Diversity Of Cellular Communication In Glioblastoma

Abstract BACKGROUND Owing to recent advances in understanding of the active functional states exhibited within glioblastoma (GBM), intra-tumoral cellular signaling has moved into focus of neuro-oncological research. In our study, we aim to explore the diversity of transcellular signaling and investigate correlations to transcriptional dynamics and cellular behavior. MATERIAL AND METHODS Electrophysiological mapping of primary GBM cultures was performed by planar microelectrodes, in conjunction with calcium imaging in a human neocortical section based GBM model. Exposure to conditions that are physiologically present within the tumor was carried out to identify specific signaling cells of interest and signaling diversity presented as response to specific environmental conditions. Transcriptional dynamics and plasticity were examined by means of scRNA-sequencing with CRISPR based perturbation, spatial transcriptomics and deep long-read RNA-sequencing. RESULTS Electrophysiological profiles of primary GBM cell lines revealed highly variable network activity.
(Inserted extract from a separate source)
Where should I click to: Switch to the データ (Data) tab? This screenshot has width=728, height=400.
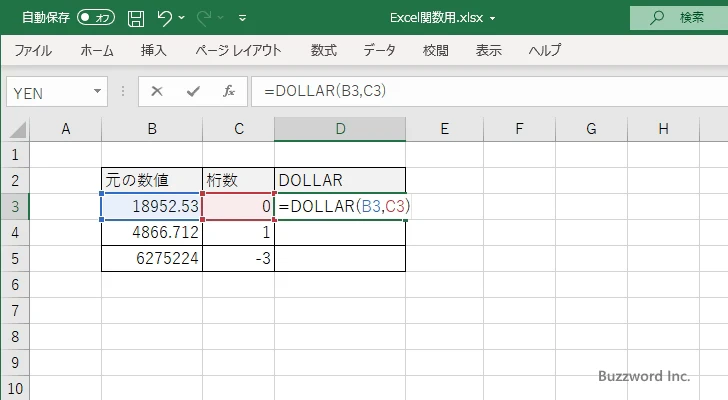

Despite these different characteristics, all profiled primary cell-lines exhibited characteristics of scale-free networks, confirmed in a human neocortical GBM model. When the GBM was allowed to grow in “in-vivo” like environment, basal activity was significantly increased, owing to interactions with elements within the neural environment. Cellular signaling was directly correlated to changes in the environment, like hypoxia or glutamatergic activation, and total inhibition of electrical signaling was achieved only with a combination of both gap junction and synaptic inhibitors. Using single-cell sequencing and proteomics, we identified several genes related to synaptogenesis that plays a crucial role in network formation and consequently transcellular signaling. CRISPR based perturbation of these genes resulted in alterations in cellular morphology and decreased cellular connectivity, with electrical signaling being significantly attenuated. Single-cell sequencing of perturbed tumor cells in the GBM model revealed a loss of developmental lineages and significant reduction of cellular stress response state. CONCLUSION Our findings highlight the role of electrical signaling in glioblastoma. Cellular stressors induce intercellular signaling, leading to transcriptional adaptation suggesting that there exists a highly complex and powerful mechanism for dynamic transcriptional state adaptation.